Condominium and Cooperative Law in California
Condominiums and cooperatives are types of "common interest" communities.
These are communities in which each resident rents or owns a residential unit. The residential units are part of a larger building, or complex of buildings, which are owned by another entity, such as a corporation or association. The residents are responsible for the upkeep of common areas, such as lawns and walkways. Rather than personally tending to these things, residents normally pay a fee that covers these necessities.
If you simply look at a condominium or cooperative community, you probably won't be able to tell if it's one or the other.
This is due to the fact that there are no visual or physical characteristics that can distinguish one from the other. All the differences between them lie in the ownership arrangements that the residents have. With a condominium, the residents normally own their housing unit, and collectively own the land on which it sits. In a cooperative, the residents rent the units, and the land is owned by a single entity, either a corporation or other form of business association.

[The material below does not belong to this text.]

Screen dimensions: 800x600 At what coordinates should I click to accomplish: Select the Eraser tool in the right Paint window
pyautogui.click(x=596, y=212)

Laws and Regulations Concerning Common Interest Communities in Portola Valley, California
There are a large number of laws in Portola Valley, California that can affect condominiums and cooperatives, but few, if any, of them are unique to such common-interest communities. Rather, they're mostly governed by laws of general application, covering zoning, contracts, and landlord/tenant relations.
Your daily life in a cooperative or condominium community is more likely to be affected by the rules set by the owners or managers of the property, rather than the laws of your state or city.

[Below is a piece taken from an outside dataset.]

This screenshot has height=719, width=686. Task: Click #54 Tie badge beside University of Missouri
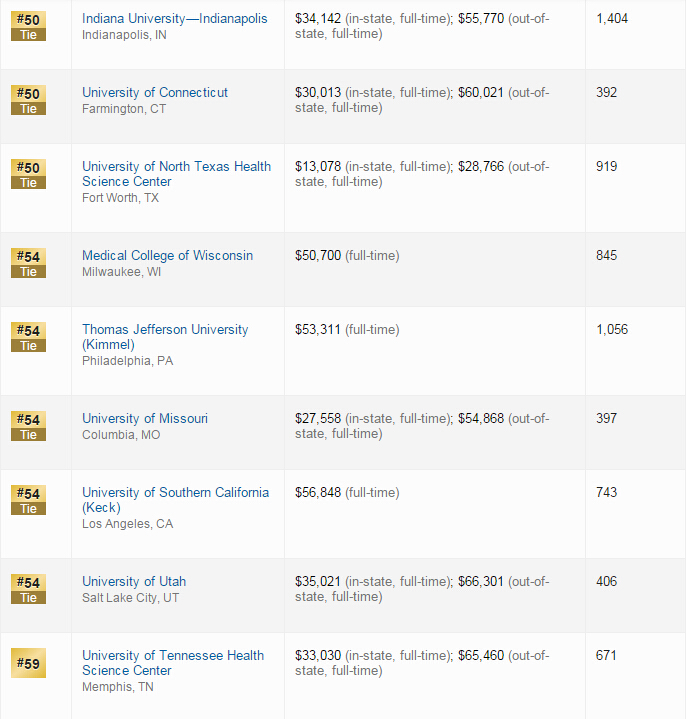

The land that common interest communities occupy is normally private property. Therefore, the owners of the property are free to make certain rules governing what is and isn't allowed on it. A good manager or owner will normally make every effort to strike a balance between residents' freedom to do what they want in their homes, and the rights of their neighbors to a safe, clean, and reasonably quiet living space.
Some rules set by property owners or managers may not be enforceable, however. For example, in Portola Valley, California, any rule which purports to exclude residents based on race, color, national origin, or religion will not be valid. There are likely some others, as well.
Can a Portola Valley, California Attorney Help?
If you have a problem with your landlord, your community association, or a neighbor (which the landlord is unwilling or unable to address), an accomplished real estate attorney in Portola Valley, California will be able to help.